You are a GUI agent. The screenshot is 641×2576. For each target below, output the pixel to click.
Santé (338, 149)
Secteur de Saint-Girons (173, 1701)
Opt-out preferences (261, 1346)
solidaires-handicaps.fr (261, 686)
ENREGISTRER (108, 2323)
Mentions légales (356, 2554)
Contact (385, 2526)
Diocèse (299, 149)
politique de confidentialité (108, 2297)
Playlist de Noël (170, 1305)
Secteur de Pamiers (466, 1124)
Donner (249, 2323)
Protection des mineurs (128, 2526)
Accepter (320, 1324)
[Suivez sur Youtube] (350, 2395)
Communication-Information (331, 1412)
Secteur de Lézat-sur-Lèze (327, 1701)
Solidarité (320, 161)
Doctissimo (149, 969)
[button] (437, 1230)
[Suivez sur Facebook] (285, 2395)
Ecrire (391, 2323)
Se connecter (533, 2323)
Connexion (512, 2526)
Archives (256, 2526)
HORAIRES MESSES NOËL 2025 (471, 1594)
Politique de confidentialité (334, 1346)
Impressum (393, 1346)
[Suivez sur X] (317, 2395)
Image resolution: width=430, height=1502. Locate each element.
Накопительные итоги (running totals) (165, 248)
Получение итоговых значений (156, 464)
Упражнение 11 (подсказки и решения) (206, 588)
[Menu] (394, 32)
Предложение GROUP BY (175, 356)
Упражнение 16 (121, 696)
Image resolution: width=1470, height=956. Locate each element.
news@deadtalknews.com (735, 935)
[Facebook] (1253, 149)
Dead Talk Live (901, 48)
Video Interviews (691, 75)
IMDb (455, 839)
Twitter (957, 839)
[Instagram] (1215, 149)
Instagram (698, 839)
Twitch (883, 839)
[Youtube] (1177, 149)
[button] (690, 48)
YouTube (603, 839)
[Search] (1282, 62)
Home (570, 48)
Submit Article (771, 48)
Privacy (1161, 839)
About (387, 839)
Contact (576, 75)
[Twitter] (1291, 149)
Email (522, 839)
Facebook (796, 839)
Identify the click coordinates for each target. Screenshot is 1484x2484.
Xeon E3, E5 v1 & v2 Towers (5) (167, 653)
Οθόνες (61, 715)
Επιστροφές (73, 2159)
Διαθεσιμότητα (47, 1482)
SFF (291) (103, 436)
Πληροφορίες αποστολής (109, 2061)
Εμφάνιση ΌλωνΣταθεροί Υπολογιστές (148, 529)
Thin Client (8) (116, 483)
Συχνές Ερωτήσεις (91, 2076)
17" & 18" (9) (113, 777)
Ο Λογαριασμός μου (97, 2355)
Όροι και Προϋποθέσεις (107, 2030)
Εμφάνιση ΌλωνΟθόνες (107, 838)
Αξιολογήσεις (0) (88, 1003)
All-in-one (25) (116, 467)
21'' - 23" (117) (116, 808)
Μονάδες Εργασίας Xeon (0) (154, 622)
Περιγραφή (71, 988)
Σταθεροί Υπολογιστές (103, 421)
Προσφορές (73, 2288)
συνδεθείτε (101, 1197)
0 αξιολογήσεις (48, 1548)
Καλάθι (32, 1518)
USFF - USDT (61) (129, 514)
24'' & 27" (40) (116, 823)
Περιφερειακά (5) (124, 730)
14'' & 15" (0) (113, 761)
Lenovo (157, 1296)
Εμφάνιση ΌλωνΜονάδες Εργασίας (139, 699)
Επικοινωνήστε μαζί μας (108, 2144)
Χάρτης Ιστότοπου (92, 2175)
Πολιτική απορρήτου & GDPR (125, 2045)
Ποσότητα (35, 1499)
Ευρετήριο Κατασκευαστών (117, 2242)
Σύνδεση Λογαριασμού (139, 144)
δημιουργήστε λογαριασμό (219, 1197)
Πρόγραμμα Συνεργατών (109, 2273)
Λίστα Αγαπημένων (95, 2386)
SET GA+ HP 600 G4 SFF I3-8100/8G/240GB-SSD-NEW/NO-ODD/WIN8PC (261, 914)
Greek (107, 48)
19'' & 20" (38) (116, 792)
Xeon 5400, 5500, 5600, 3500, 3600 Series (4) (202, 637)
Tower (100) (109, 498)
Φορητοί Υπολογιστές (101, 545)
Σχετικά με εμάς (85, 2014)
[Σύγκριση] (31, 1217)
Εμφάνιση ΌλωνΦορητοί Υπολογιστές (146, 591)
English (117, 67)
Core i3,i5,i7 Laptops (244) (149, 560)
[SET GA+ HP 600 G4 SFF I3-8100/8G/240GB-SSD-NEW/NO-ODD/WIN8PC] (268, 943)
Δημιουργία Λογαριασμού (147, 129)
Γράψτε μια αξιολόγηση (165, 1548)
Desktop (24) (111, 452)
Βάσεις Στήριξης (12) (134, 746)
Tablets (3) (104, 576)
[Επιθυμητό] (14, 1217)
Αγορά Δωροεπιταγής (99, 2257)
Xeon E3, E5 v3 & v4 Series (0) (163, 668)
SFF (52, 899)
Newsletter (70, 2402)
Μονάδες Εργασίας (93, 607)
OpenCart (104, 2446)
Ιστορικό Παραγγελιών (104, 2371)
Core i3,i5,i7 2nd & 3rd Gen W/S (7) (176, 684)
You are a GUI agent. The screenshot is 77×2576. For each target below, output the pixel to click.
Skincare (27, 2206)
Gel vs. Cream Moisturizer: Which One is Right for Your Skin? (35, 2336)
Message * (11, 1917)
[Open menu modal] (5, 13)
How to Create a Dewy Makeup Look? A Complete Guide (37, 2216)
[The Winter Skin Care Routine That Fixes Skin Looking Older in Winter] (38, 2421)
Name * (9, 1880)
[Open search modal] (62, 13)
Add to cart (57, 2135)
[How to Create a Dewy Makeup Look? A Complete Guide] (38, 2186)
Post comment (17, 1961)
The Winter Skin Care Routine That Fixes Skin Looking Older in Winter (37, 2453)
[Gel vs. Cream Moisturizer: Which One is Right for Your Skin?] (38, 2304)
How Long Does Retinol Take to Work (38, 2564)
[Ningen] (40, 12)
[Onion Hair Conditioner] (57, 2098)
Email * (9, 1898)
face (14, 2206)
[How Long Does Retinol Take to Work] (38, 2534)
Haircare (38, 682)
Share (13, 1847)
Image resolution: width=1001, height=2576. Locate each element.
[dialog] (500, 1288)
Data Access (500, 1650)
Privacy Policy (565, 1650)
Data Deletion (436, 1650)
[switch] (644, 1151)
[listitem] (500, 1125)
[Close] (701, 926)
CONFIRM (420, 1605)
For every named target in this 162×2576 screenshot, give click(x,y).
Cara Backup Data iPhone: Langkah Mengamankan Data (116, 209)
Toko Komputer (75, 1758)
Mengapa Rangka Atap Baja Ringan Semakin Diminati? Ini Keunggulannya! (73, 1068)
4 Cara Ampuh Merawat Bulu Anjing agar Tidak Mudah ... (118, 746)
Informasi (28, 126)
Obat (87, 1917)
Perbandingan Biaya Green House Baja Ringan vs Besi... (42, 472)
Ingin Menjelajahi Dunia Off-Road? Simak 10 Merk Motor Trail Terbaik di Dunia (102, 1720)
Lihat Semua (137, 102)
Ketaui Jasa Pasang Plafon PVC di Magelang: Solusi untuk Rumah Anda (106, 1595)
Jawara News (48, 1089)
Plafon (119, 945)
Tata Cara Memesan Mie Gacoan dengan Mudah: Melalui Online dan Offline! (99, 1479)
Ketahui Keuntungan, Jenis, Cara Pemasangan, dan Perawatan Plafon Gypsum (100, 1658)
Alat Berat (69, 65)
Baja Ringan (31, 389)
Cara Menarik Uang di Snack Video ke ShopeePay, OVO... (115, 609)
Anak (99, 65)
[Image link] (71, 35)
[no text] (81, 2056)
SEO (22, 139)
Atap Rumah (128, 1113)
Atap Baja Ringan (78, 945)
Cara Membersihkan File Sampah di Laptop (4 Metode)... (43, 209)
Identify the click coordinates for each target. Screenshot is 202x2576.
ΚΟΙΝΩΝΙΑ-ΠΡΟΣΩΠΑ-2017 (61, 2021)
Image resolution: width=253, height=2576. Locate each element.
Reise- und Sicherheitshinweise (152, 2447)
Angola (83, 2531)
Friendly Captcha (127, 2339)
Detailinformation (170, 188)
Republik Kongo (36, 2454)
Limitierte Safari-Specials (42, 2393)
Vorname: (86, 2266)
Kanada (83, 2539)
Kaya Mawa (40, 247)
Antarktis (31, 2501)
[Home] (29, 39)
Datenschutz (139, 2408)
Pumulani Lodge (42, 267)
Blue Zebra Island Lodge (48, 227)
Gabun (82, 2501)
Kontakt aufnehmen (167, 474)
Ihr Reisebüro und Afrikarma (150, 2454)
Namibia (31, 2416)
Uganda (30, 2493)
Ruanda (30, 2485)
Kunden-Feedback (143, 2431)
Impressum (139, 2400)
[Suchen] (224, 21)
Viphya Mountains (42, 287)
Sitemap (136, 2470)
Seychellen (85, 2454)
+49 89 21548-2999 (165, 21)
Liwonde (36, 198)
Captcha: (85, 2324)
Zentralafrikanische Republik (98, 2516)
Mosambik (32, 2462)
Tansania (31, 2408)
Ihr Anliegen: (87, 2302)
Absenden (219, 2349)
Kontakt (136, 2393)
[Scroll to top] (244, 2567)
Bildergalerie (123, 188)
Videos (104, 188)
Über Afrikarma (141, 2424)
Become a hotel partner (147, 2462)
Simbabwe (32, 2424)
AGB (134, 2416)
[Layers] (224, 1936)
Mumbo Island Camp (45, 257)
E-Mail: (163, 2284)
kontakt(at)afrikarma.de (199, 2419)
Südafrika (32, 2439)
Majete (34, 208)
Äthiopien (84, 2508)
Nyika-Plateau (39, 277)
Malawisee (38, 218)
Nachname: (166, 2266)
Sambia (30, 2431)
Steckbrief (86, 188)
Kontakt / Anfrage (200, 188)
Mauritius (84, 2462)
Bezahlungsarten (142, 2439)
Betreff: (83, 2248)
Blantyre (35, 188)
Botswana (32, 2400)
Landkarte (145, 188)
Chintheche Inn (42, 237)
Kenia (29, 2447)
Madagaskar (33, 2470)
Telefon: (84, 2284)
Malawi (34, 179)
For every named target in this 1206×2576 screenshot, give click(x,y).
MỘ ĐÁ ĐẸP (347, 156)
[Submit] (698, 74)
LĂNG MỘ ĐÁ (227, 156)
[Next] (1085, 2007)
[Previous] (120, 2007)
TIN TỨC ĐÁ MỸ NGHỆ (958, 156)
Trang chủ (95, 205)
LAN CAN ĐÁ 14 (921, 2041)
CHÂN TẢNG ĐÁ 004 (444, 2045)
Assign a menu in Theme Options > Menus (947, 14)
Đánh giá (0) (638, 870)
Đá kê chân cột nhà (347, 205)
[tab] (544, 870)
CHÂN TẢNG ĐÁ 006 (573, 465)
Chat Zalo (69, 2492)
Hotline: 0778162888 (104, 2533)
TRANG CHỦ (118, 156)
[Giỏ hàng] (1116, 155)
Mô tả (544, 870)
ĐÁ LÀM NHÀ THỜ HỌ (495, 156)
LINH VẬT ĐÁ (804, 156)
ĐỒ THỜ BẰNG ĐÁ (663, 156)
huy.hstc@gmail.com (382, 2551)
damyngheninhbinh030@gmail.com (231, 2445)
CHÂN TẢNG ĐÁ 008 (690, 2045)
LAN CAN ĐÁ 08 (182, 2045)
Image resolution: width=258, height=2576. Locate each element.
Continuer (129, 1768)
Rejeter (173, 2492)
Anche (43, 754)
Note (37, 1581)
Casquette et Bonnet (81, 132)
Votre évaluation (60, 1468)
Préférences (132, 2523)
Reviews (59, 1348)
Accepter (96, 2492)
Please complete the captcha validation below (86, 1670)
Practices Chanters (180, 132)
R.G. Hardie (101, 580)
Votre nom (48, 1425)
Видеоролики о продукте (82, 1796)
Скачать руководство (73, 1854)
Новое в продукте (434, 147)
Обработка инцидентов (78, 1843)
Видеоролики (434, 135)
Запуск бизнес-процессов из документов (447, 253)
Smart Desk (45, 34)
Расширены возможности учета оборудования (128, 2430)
----
## What you will do
The reply should consist solely of the lines above from the one that has "Privacy (1161, 839)" through the one that has "Skincare (27, 2206)", reproduced exactly.

## Solution to the problem
Privacy (1161, 839)
About (387, 839)
Contact (576, 75)
[Twitter] (1291, 149)
Email (522, 839)
Facebook (796, 839)
Identify the click coordinates for each target. Screenshot is 1484x2484.
Xeon E3, E5 v1 & v2 Towers (5) (167, 653)
Οθόνες (61, 715)
Επιστροφές (73, 2159)
Διαθεσιμότητα (47, 1482)
SFF (291) (103, 436)
Πληροφορίες αποστολής (109, 2061)
Εμφάνιση ΌλωνΣταθεροί Υπολογιστές (148, 529)
Thin Client (8) (116, 483)
Συχνές Ερωτήσεις (91, 2076)
17" & 18" (9) (113, 777)
Ο Λογαριασμός μου (97, 2355)
Όροι και Προϋποθέσεις (107, 2030)
Εμφάνιση ΌλωνΟθόνες (107, 838)
Αξιολογήσεις (0) (88, 1003)
All-in-one (25) (116, 467)
21'' - 23" (117) (116, 808)
Μονάδες Εργασίας Xeon (0) (154, 622)
Περιγραφή (71, 988)
Σταθεροί Υπολογιστές (103, 421)
Προσφορές (73, 2288)
συνδεθείτε (101, 1197)
0 αξιολογήσεις (48, 1548)
Καλάθι (32, 1518)
USFF - USDT (61) (129, 514)
24'' & 27" (40) (116, 823)
Περιφερειακά (5) (124, 730)
14'' & 15" (0) (113, 761)
Lenovo (157, 1296)
Εμφάνιση ΌλωνΜονάδες Εργασίας (139, 699)
Επικοινωνήστε μαζί μας (108, 2144)
Χάρτης Ιστότοπου (92, 2175)
Πολιτική απορρήτου & GDPR (125, 2045)
Ποσότητα (35, 1499)
Ευρετήριο Κατασκευαστών (117, 2242)
Σύνδεση Λογαριασμού (139, 144)
δημιουργήστε λογαριασμό (219, 1197)
Πρόγραμμα Συνεργατών (109, 2273)
Λίστα Αγαπημένων (95, 2386)
SET GA+ HP 600 G4 SFF I3-8100/8G/240GB-SSD-NEW/NO-ODD/WIN8PC (261, 914)
Greek (107, 48)
19'' & 20" (38) (116, 792)
Xeon 5400, 5500, 5600, 3500, 3600 Series (4) (202, 637)
Tower (100) (109, 498)
Φορητοί Υπολογιστές (101, 545)
Σχετικά με εμάς (85, 2014)
[Σύγκριση] (31, 1217)
Εμφάνιση ΌλωνΦορητοί Υπολογιστές (146, 591)
English (117, 67)
Core i3,i5,i7 Laptops (244) (149, 560)
[SET GA+ HP 600 G4 SFF I3-8100/8G/240GB-SSD-NEW/NO-ODD/WIN8PC] (268, 943)
Δημιουργία Λογαριασμού (147, 129)
Γράψτε μια αξιολόγηση (165, 1548)
Desktop (24) (111, 452)
Βάσεις Στήριξης (12) (134, 746)
Tablets (3) (104, 576)
[Επιθυμητό] (14, 1217)
Αγορά Δωροεπιταγής (99, 2257)
Xeon E3, E5 v3 & v4 Series (0) (163, 668)
SFF (52, 899)
Newsletter (70, 2402)
Μονάδες Εργασίας (93, 607)
OpenCart (104, 2446)
Ιστορικό Παραγγελιών (104, 2371)
Core i3,i5,i7 2nd & 3rd Gen W/S (7) (176, 684)
You are a GUI agent. The screenshot is 77×2576. For each target below, output the pixel to click.
Skincare (27, 2206)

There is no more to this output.